Exercise data
⁂

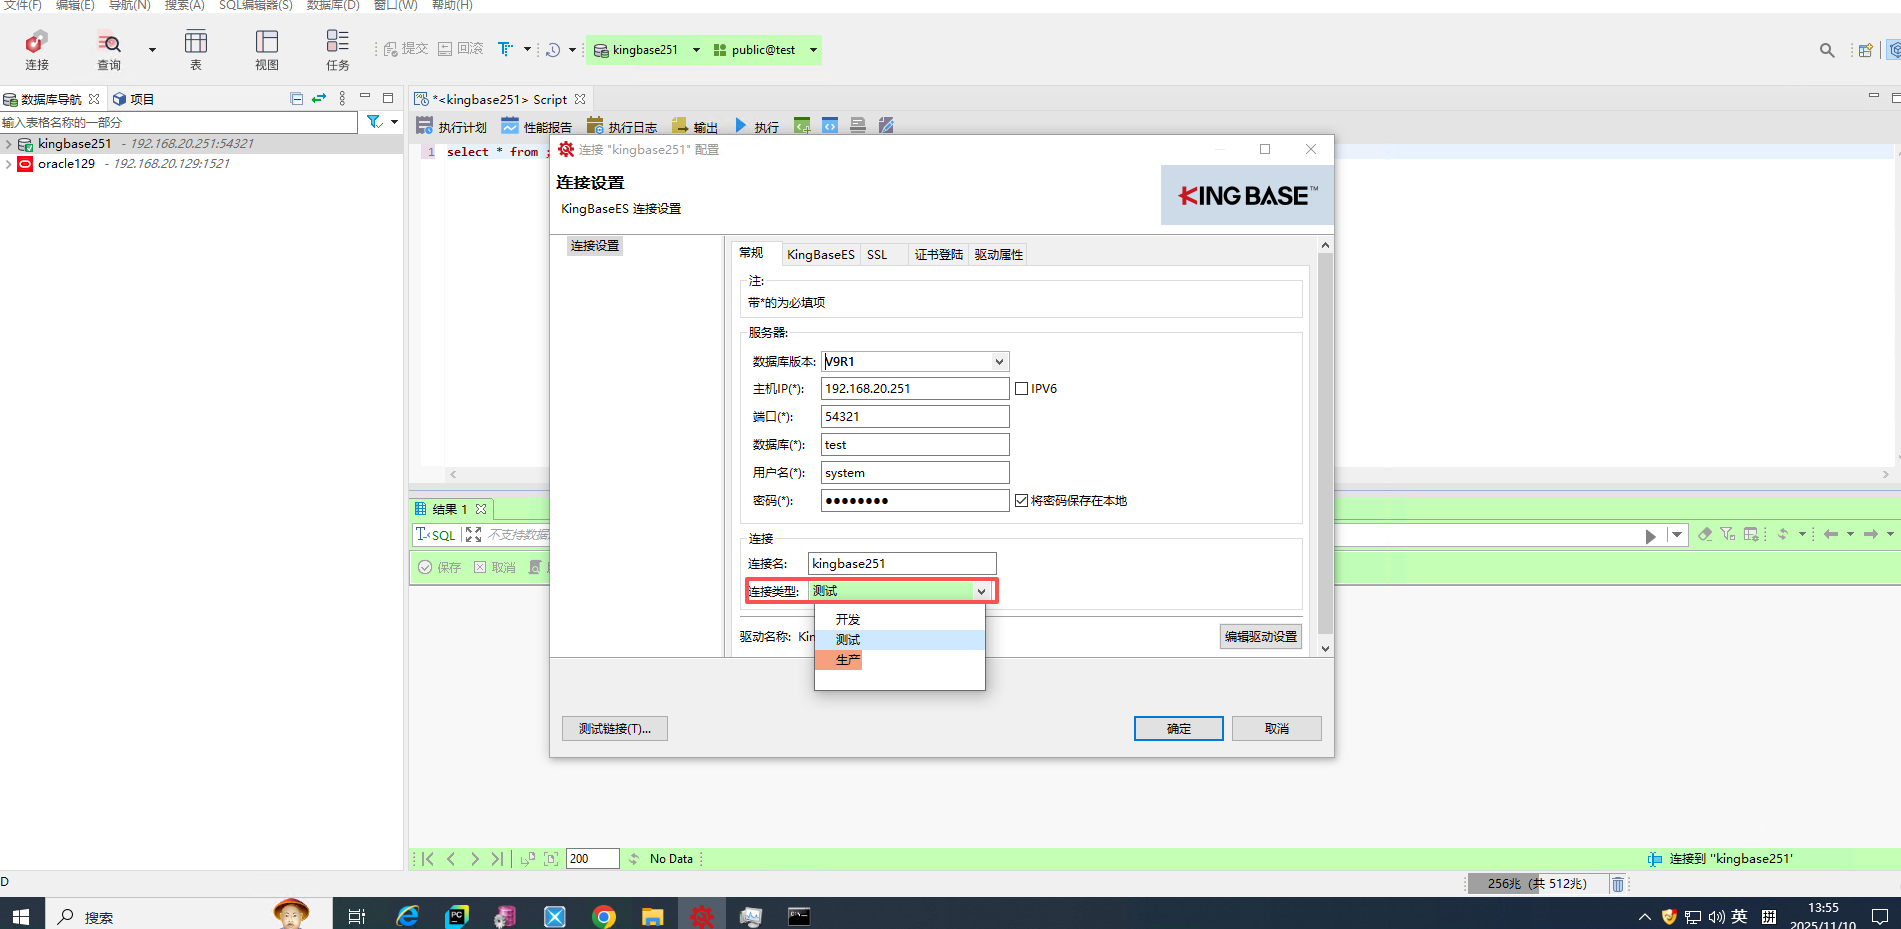
Task: Open Chrome from the Windows taskbar
Action: 603,916
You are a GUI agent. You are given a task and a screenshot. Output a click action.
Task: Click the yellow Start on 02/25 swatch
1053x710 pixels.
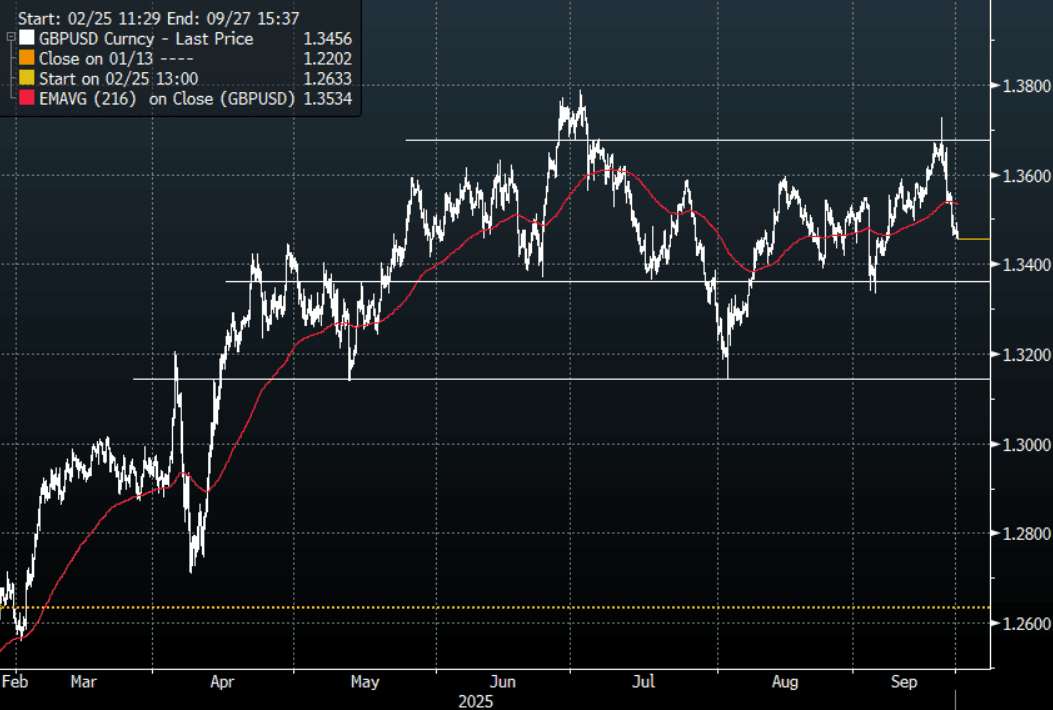27,79
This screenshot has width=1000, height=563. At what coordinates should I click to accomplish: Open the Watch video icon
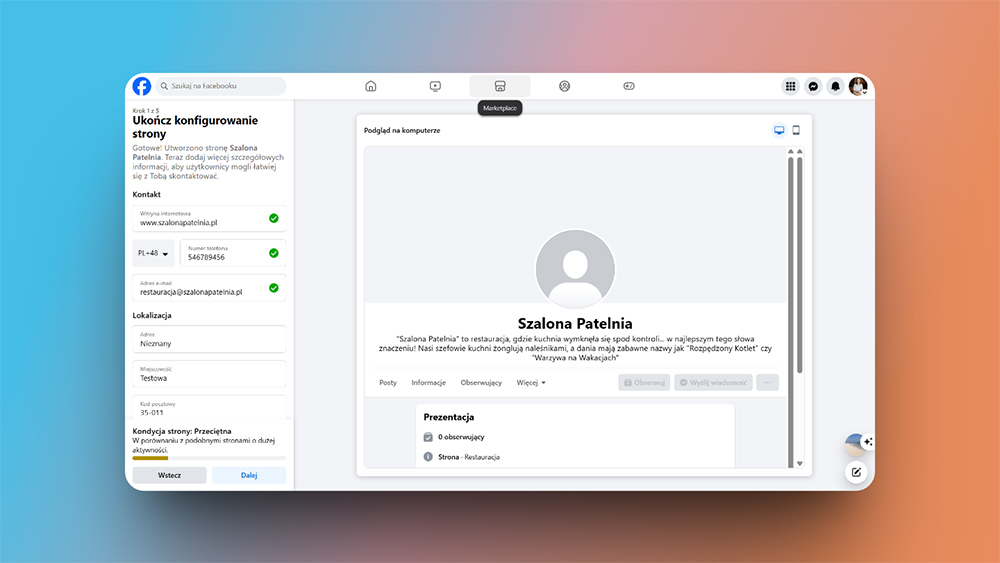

⁂

Could you transcribe exactly the lines running from the one with "Task: Click the yellow Start on 02/25 swatch" to the final line of the material above, both included, with no pictures?

Answer to this problem
Task: Click the yellow Start on 02/25 swatch
1053x710 pixels.
27,79
This screenshot has width=1000, height=563. At what coordinates should I click to accomplish: Open the Watch video icon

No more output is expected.